Unfortunately, in the process of adjusting the web application firewall (WAF) rules that protect the platform from malicious traffic, around 1:35 PM ET an engineer made a change that blocked traffic from any IP that was not in the internal IP CIDR ranges or public egress IP CIDR ranges for cloud.gov. Since customer traffic cannot come from these IP ranges, the effect of this change was to block almost all traffic into the platform.

In response to customers reporting outages for their sites and the team’s independent confirmation of a platform-wide outage, the problematic WAF rule was disabled around 1:38 PM ET and customer traffic was immediately restored.

As part of our normal post-incident process, the cloud.gov has conducted a post-mortem for this incident and determined that its primary causes were:

  • Making changes to WAF rules directly in the production environment without promoting and testing them in lower environments first
  • Complexity of managing multiple conditions on firewall rules
  • Engineer fatigue and exhaustion from responding to multiple recent incidents
  • Difficulty of testing WAF rules in lower environments prior to production

To address these issues, the team will pursue the following changes to our systems and processes:

  • Make sure to always promote WAF changes through lower environment using normal CI deployment processes
  • Make sure to rotate team members doing incident response every 48 hours at least

As always, thank you for being a cloud.gov customer. If you have any questions, don’t hesitate to contact us at support@cloud.gov.

Posted Nov 01, 2023 - 17:10 EDT

Resolved
From approximately 11:34 AM ET – 1:38 PM ET, while attempting to mitigate previous DDOS attacks, new WAF rules were added to the platform load balancers. This resulted in some traffic which was targeting api.fr.cloud.gov to be blocked. An additional change at 1:34 PM ET caused access to a majority of the platform to be blocked until 1:38 PM ET.

The outage was resolved when the WAF rule changes were reverted and deployed into production at 1:38 PM EDT.

Timeline:
11:31 AM ET: An internal cloud.gov tool began failing and alerting the platform team to investigate the failure.

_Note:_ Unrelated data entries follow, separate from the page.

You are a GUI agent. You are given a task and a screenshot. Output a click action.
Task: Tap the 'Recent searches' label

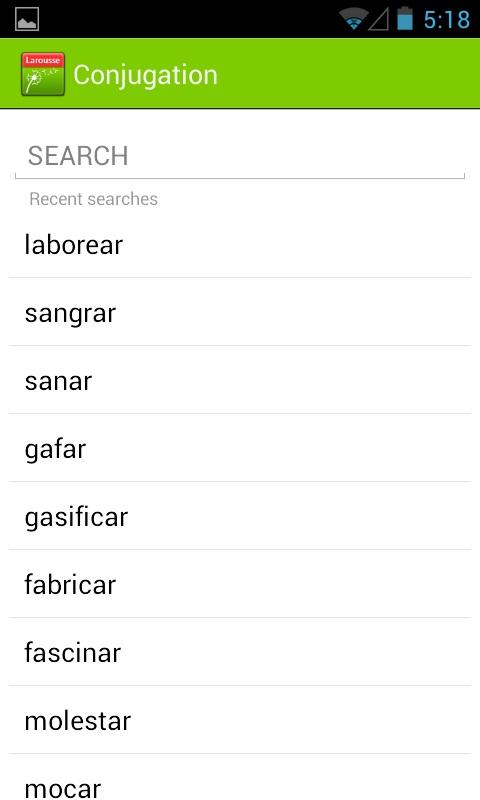click(x=93, y=198)
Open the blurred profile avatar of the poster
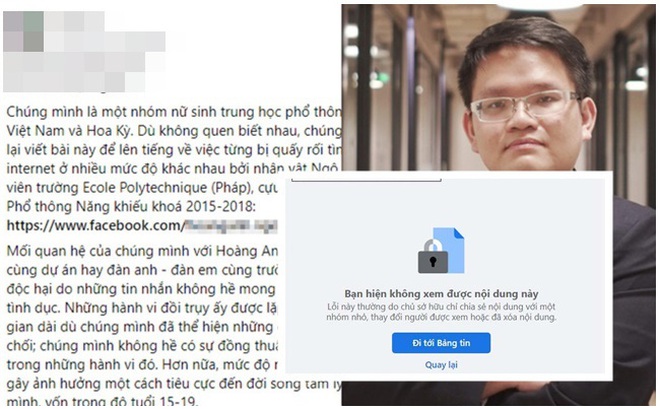Viewport: 660px width, 409px height. [24, 32]
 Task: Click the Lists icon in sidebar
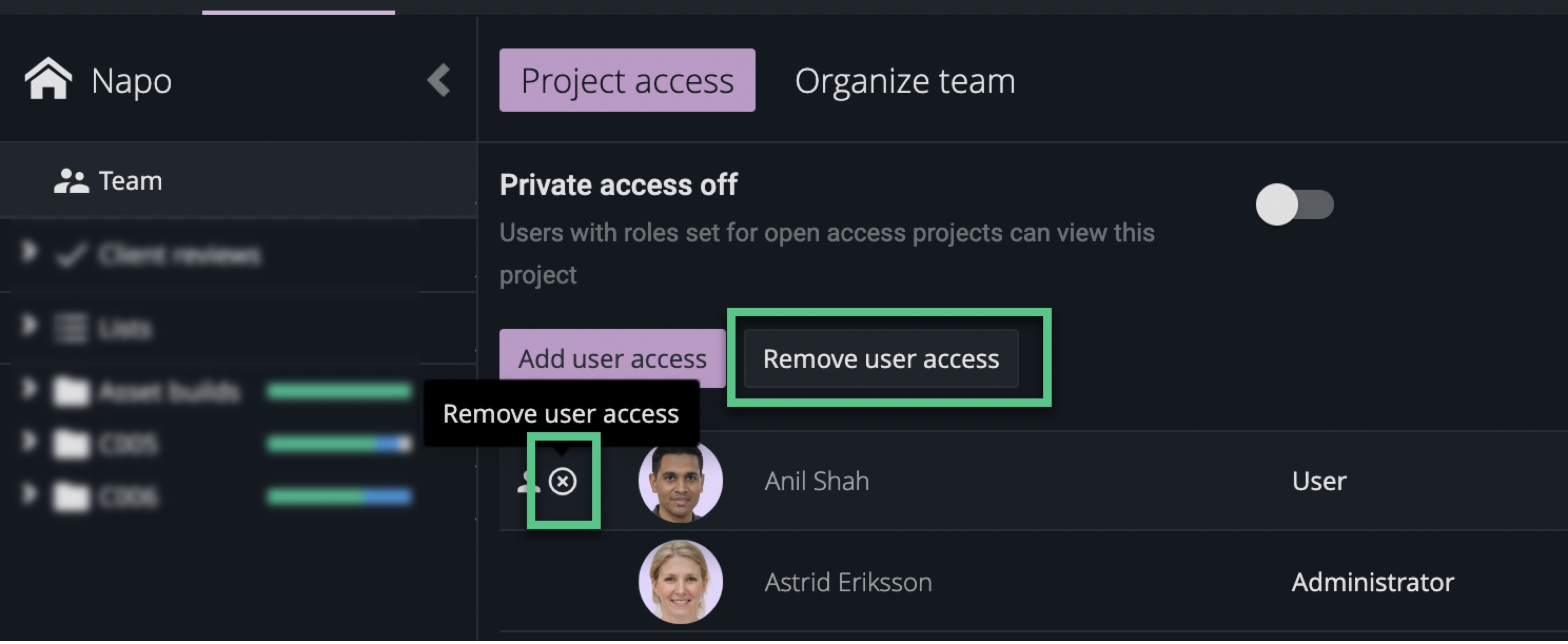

12:15 PM ET: A small subset of cloud.gov customers connecting to api.fr.cloud.gov from within the platform began to notice failures to connect.

1:30 PM ET: The platform team began to investigate the latest changes to the WAF rules as a possible problem.

1:35 PM ET: Customers notified us they could no longer access cloud.gov or access api.fr.cloud.gov.

1:38 PM ET: The WAF rules changes were reverted and functionality to the platform was restored.

Update to this incident - post this notice some additional customers notified us that a large portion of the platform lost access to their applications but access was restored. This happened during the 1:34 to 1:38 window EDT.
Posted Oct 27, 2023 - 11:30 EDT